L’Assemblée justifie cette hausse par la progression des coûts liés à l’exercice du mandat : loyers, déplacements, frais de représentation. Selon les données internes, l’AFM a augmenté de 10,7 % entre 2018 et 2024. L’institution affirme vouloir garantir aux députés les moyens de travailler sur le terrain, sans pour autant augmenter leur revenu personnel.
Un contrôle déontologique limité malgré des dérives
Le système de contrôle des frais de mandat repose sur un principe : les dépenses doivent être directement liées à l’exercice du mandat et présenter un caractère raisonnable. Un arrêté du Bureau de l’Assemblée encadre cette définition. Pourtant, une zone grise subsiste : jusqu’à 150 euros par semaine peuvent être dépensés sans justificatif, soit 7 800 euros annuels. Ce seuil est historiquement censé couvrir les achats du quotidien. Au Sénat, ce plafond atteint 13,4 % de l’AFM (environ 885 euros par mois, soit 10 620 euros annuels).

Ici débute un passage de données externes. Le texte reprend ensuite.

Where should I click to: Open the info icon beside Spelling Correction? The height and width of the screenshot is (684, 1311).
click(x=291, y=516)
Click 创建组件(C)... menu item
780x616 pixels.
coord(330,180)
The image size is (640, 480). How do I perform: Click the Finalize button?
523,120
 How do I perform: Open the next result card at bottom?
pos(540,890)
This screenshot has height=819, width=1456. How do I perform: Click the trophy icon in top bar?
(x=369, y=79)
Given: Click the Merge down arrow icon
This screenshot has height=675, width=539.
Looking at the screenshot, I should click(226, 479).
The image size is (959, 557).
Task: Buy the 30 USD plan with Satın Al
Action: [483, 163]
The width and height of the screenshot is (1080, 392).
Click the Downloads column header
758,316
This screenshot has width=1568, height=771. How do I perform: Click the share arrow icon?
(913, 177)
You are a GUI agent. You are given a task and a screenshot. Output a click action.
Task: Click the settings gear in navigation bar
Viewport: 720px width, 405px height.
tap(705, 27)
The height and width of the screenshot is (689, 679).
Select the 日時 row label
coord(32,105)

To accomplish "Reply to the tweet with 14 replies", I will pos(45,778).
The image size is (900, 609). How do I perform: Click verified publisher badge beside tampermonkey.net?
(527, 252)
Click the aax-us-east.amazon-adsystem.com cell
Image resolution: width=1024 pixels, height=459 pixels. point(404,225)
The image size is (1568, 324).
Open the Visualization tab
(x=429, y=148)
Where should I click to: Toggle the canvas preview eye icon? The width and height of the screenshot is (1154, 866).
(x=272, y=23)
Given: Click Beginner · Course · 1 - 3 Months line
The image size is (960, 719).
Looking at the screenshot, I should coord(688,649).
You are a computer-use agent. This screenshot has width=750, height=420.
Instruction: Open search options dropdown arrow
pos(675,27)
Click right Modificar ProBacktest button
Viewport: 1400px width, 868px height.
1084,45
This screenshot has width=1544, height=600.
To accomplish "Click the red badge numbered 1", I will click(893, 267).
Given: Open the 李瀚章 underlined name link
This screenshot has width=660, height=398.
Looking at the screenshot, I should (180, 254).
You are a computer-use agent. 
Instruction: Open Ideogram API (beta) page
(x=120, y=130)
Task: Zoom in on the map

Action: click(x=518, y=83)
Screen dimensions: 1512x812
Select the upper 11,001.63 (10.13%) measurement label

Dans son dernier rapport, le déontologue Jean-Éric Gicquel a pointé l’existence de dérives, y compris des retraits d’espèces suspects, des dépenses sur des sites de rencontres ou encore des transferts bancaires douteux. Aucun de ces cas n’a conduit à des sanctions immédiates. Le contrôle est principalement déclaratif et repose sur la bonne foi des élus. Le successeur de Gicquel, Rémi Schenberg, nommé en mai 2025, a annoncé vouloir renforcer l’efficacité du contrôle, sans modifier pour l’instant le seuil des dépenses non justifiées.
Un écart croissant avec les revenus des Français
Le niveau de rémunération des députés reste élevé par rapport à la population générale. En novembre 2025, leur revenu net représente 2,7 fois le salaire médian (2 190 euros nets) et plus de 4 fois le Smic (1 426 euros nets). Cet écart alimente un malaise social persistant. Lors des débats parlementaires de juillet 2025 sur le statut de l’élu local, la députée Marie-Agnès Poussier-Winsback (Horizons) a dénoncé des discussions « complètement hors-sol », alors que le gouvernement annonçait un objectif d’économies de 40 milliards d’euros.
La revalorisation de l’AFM sans augmentation équivalente de l’enveloppe collaborateurs alimente aussi une tension au sein des équipes parlementaires. Le syndicat Unsa dénonce un système qui aggrave la précarisation des collaborateurs, tout en creusant l’écart entre les élus et leurs équipes.
Des tentatives de réforme bloquées au Parlement
Plusieurs propositions de loi visant à indexer les traitements des parlementaires sur l’inflation ont été déposées depuis 2023. L’une d’entre elles, examinée au Sénat en février 2025, a été soutenue uniquement par les groupes socialistes, communistes et écologistes. Elle n’a pas obtenu la majorité. Le Rassemblement national, malgré ses prises de position en faveur de la revalorisation du travail, s’est abstenu.
Lors des discussions budgétaires de novembre 2025, aucun amendement relatif à la rémunération parlementaire n’a été inscrit à l’ordre du jour. Le principe constitutionnel d’alignement sur les hauts fonctionnaires n’a pas été remis en cause. Le débat reste donc ouvert : faut-il maintenir ce lien automatique ou instaurer un mécanisme d’indexation indépendant ? À ce jour, aucune majorité ne s’est dégagée pour porter une réforme en ce sens.